Affirm, a Fintech providing point of sale credit services for consumers bumped up its initial public offering (IPO) price once again – now set at $49 a share. The price increase was due to overall demand.
The goal of Affirm is to be a viable alternative to credit cards that tend to gouge customers with excessively high-interest rates. Affirm combines convenience with better interest rates available when the customer is making a purchase. Founded by tech billionaire Max Levchin – who co-founded PayPal, the company believes that if they treat customers better they will become a success. So far, so good as Affirm now claims over 6.2 million consumers having completed 17.3 million transactions with over 6,500 merchants on Affirm’s platform.
Affirm will raise approximately $1.2 billion in the public offering.
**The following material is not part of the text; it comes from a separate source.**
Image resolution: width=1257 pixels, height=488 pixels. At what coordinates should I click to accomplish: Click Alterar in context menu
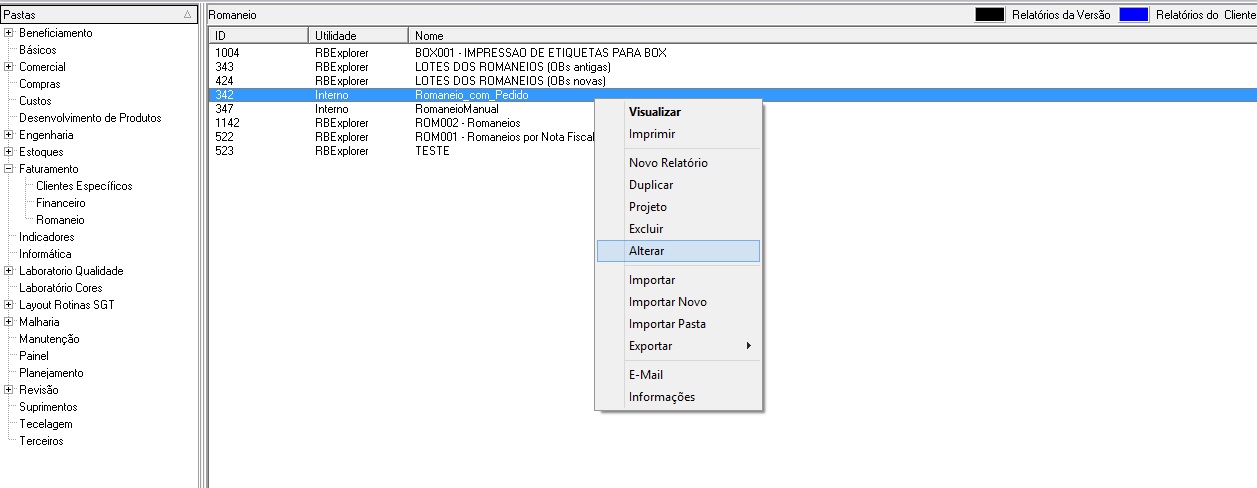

Affirm is offering 24,600,000 shares of its Class A common stock. The shares will trade on the Nasdaq under the symbol “AFRM” and the offering is expected to close on January 15, 2021, subject to customary closing conditions.
In addition, Affirm has granted the underwriters a 30-day option to purchase up to an additional 3,690,000 shares of Class A common stock at the initial public offering price, less underwriting discounts and commissions.
Update: Shares in Affirm immediately rocketed higher in early trading. As of this moment, Affirm is trading at around $94/share – not quite a double but the day is not yet over.